*** Data records ***
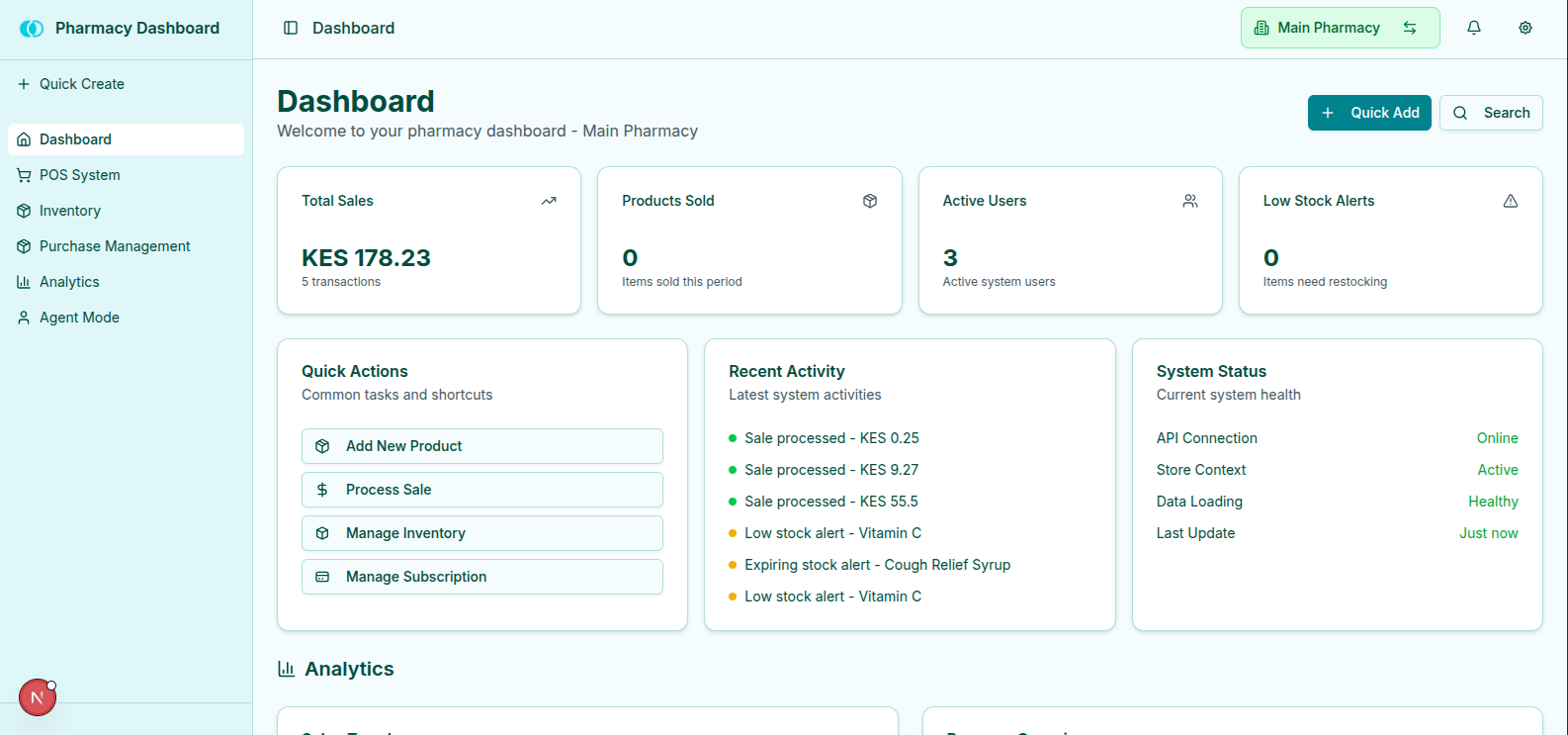Go to Inventory in the sidebar
This screenshot has width=1568, height=735.
coord(69,211)
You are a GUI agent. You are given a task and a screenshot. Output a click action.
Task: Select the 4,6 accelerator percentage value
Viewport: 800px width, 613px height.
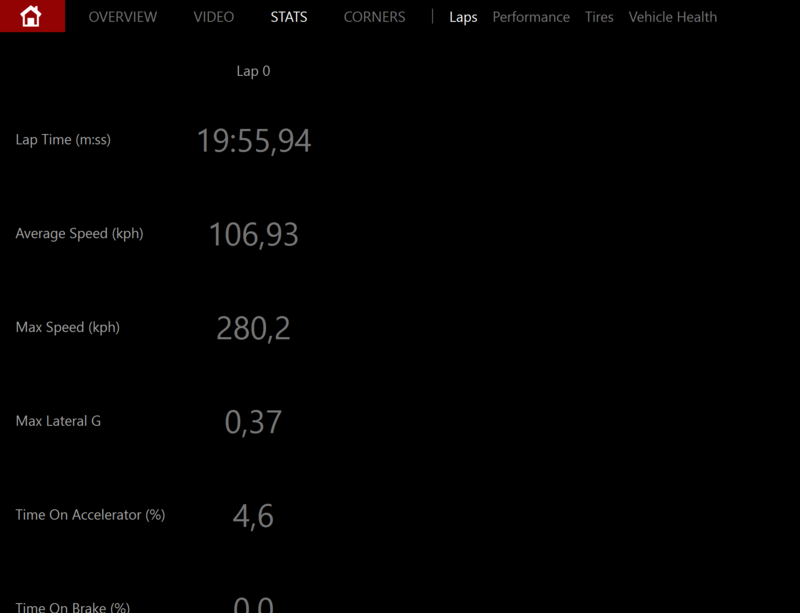(x=253, y=516)
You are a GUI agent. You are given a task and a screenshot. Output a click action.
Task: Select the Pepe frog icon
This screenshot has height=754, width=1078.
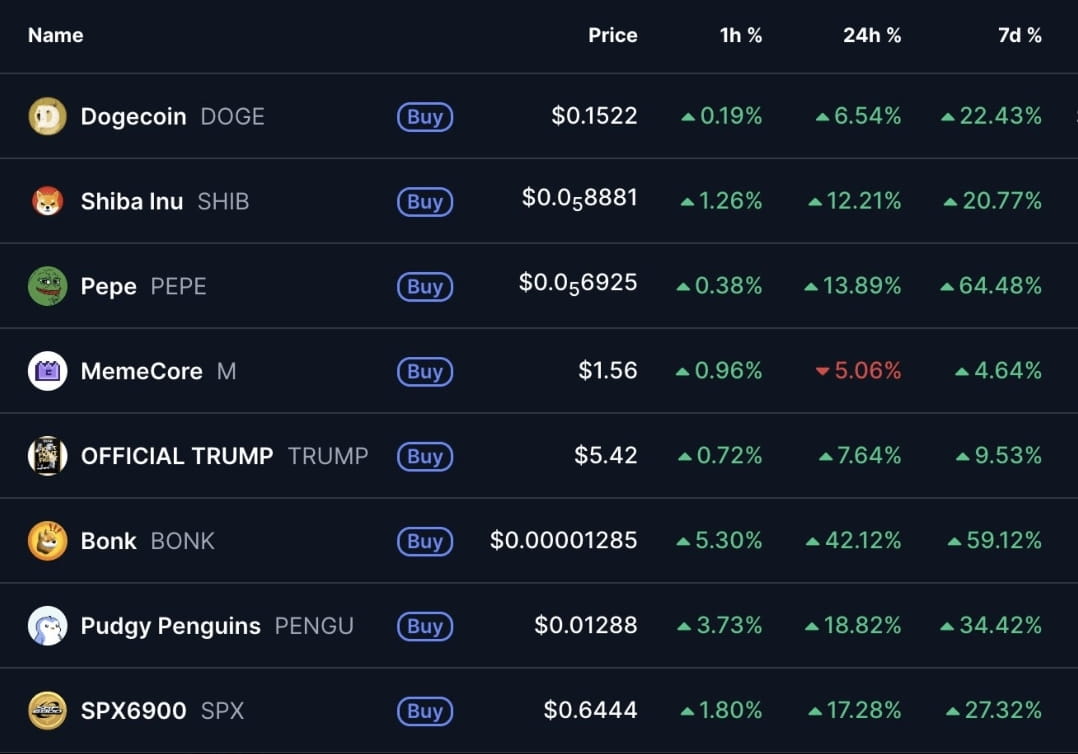point(47,286)
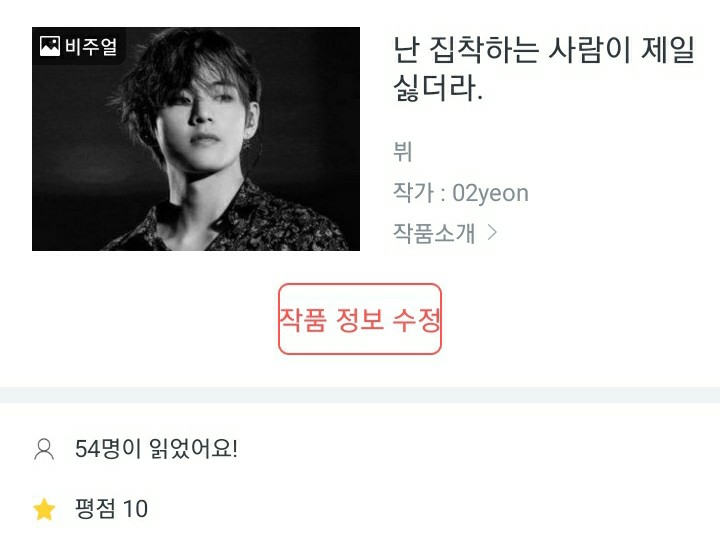Expand the chevron arrow next to 작품소개
This screenshot has height=540, width=720.
[x=492, y=233]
*** End of Data records ***
Could you set down exactly, and only, the lines from the line containing "Task: Select the 4,6" through the last line of the records, both included, without the pictures?

Task: Select the 4,6 accelerator percentage value
Viewport: 800px width, 613px height.
(x=253, y=516)
You are a GUI agent. You are given a task and a screenshot. Output a click action.
Task: Select the Pepe frog icon
This screenshot has height=754, width=1078.
point(47,286)
Expand the chevron arrow next to 작품소개
This screenshot has height=540, width=720.
[x=492, y=233]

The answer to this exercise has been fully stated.